Coordenado pelo CERN e com participação de instituições científicas de vários países, o estudo internacional que avalia a viabilidade de um novo colisor circular — entre 80 e 100 quilômetros de extensão — contará oficialmente com o CNPEM, em Campinas. A iniciativa analisa aspectos técnicos, ambientais e financeiros de uma infraestrutura capaz de atingir energias de colisão dez vezes maiores que as do LHC, hoje o maior acelerador de partículas em operação no mundo.
O Large Hadron Collider, instalado em um túnel subterrâneo na fronteira entre França e Suíça, é considerado um dos maiores empreendimentos científicos contemporâneos e essencial para investigações sobre a composição do Universo, estrutura da matéria e novas fronteiras da física.

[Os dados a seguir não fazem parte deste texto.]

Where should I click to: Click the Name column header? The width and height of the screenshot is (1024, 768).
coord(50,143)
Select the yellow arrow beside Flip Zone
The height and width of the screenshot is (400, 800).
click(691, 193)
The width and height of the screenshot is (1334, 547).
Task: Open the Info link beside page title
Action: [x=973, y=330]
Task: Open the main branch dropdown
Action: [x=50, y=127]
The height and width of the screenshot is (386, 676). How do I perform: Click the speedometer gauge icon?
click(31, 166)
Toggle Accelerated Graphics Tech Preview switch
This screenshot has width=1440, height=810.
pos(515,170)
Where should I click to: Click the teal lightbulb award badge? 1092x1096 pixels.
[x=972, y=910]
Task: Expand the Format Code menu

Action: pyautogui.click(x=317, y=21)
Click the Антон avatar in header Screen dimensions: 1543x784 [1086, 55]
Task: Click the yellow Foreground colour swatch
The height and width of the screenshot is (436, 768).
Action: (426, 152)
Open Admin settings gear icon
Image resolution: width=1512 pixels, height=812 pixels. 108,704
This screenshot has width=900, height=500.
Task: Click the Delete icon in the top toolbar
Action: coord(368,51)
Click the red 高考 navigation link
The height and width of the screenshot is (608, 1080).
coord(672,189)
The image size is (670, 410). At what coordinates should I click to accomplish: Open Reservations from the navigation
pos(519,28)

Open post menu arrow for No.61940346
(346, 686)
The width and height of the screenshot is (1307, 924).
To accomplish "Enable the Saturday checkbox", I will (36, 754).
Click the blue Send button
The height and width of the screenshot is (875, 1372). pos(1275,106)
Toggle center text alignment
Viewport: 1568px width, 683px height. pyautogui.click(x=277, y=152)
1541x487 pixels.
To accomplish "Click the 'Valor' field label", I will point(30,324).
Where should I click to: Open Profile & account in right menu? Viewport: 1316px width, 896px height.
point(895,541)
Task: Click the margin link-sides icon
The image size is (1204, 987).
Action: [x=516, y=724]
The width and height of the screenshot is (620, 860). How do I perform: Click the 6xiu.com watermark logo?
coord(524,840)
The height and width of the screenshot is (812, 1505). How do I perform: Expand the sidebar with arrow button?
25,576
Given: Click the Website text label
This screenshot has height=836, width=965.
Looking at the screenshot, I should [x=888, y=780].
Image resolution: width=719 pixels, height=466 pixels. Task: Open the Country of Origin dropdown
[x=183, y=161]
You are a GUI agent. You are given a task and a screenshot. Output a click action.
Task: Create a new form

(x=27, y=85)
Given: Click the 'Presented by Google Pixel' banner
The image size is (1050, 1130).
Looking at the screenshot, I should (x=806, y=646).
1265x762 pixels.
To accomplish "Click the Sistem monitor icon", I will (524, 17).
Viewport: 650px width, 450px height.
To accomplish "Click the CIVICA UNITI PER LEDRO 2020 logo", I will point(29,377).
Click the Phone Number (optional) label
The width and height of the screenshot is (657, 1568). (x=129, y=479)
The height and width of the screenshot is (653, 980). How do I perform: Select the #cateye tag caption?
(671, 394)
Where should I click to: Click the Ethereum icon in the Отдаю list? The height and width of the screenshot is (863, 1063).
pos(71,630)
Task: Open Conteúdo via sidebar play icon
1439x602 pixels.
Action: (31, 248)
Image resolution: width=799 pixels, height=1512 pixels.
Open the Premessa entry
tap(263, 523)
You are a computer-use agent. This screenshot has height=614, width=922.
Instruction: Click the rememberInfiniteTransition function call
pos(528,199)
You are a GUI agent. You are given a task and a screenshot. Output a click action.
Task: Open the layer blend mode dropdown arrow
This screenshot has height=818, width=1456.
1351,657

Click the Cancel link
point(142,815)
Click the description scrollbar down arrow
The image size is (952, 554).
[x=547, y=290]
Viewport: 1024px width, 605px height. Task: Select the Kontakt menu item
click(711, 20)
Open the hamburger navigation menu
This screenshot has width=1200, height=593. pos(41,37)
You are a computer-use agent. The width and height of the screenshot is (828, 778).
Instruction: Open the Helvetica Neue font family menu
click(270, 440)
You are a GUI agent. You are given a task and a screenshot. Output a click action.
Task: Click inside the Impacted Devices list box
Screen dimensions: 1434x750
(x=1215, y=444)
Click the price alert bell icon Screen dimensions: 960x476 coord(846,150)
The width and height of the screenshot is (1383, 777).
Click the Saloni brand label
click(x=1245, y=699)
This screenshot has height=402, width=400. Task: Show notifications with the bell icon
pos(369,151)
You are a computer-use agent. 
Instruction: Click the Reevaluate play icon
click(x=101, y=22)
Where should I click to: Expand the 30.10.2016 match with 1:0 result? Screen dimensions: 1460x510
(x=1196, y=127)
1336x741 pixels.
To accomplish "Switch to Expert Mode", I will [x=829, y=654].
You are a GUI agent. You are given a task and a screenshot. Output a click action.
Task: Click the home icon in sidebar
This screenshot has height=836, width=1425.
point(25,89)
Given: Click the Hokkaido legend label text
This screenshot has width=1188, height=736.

Pesquisadores do CNPEM — responsável pelo Sirius, acelerador de luz síncrotron de 4ª geração que tornou o Brasil referência internacional — vão atuar com expertise em aceleradores, instrumentação científica e tecnologias avançadas.
Segundo James Citadini, diretor-adjunto de Tecnologia, o domínio adquirido na construção do Sirius “consolida a base de conhecimento nacional e abre oportunidades para participação efetiva em grandes empreendimentos científicos e tecnológicos globais”.
O diretor do CNPEM, José Roque, afirmou que a entrada formal da instituição no consórcio global “demonstra a maturidade da ciência brasileira e a capacidade de colaborar em projetos científicos de grande escala”.
O estudo de viabilidade também examina a sustentabilidade da infraestrutura e os efeitos socioeconômicos sobre França e Suíça, países que abrigam o CERN. Os resultados servirão de base para decisões futuras sobre a construção do novo colisor, apontado como o próximo salto científico na física de partículas.
Etapas do Future Circular Collider
O projeto é concebido em duas fases:
- Colisões elétron-pósitron: voltadas a estudos de alta precisão sobre o bóson de Higgs e outras partículas fundamentais;
- Colisões entre hádrons: com potencial para alcançar energias próximas de 100 trilhões de elétron-volts.
O que é o CERN e como funcionam seus instrumentos
Fundado em 1954, o CERN reúne 25 Estados-membros e abriga os maiores instrumentos científicos do planeta, projetados para investigar as partículas elementares que compõem toda a matéria conhecida. Físicos e engenheiros utilizam aceleradores e detectores construídos especificamente para gerar colisões em velocidades próximas à da luz, processo que revela pistas sobre as leis fundamentais da natureza.
A rede de aceleradores inclui milhares de ímãs supercondutores, mantidos a ‑271,3°C por um sistema de distribuição de hélio líquido, condição necessária para operar sem resistência elétrica. No LHC, feixes de partículas circulam em sentidos opostos por tubos de vácuo e são direcionados a quatro pontos de colisão, onde ficam instalados os detectores ATLAS, CMS, ALICE e LHCb. Todo o sistema é monitorado a partir do CERN Control Centre, que coordena os procedimentos do complexo.
O Future Circular Collider, caso aprovado, deve suceder essa estrutura e ampliar significativamente o alcance científico das próximas décadas.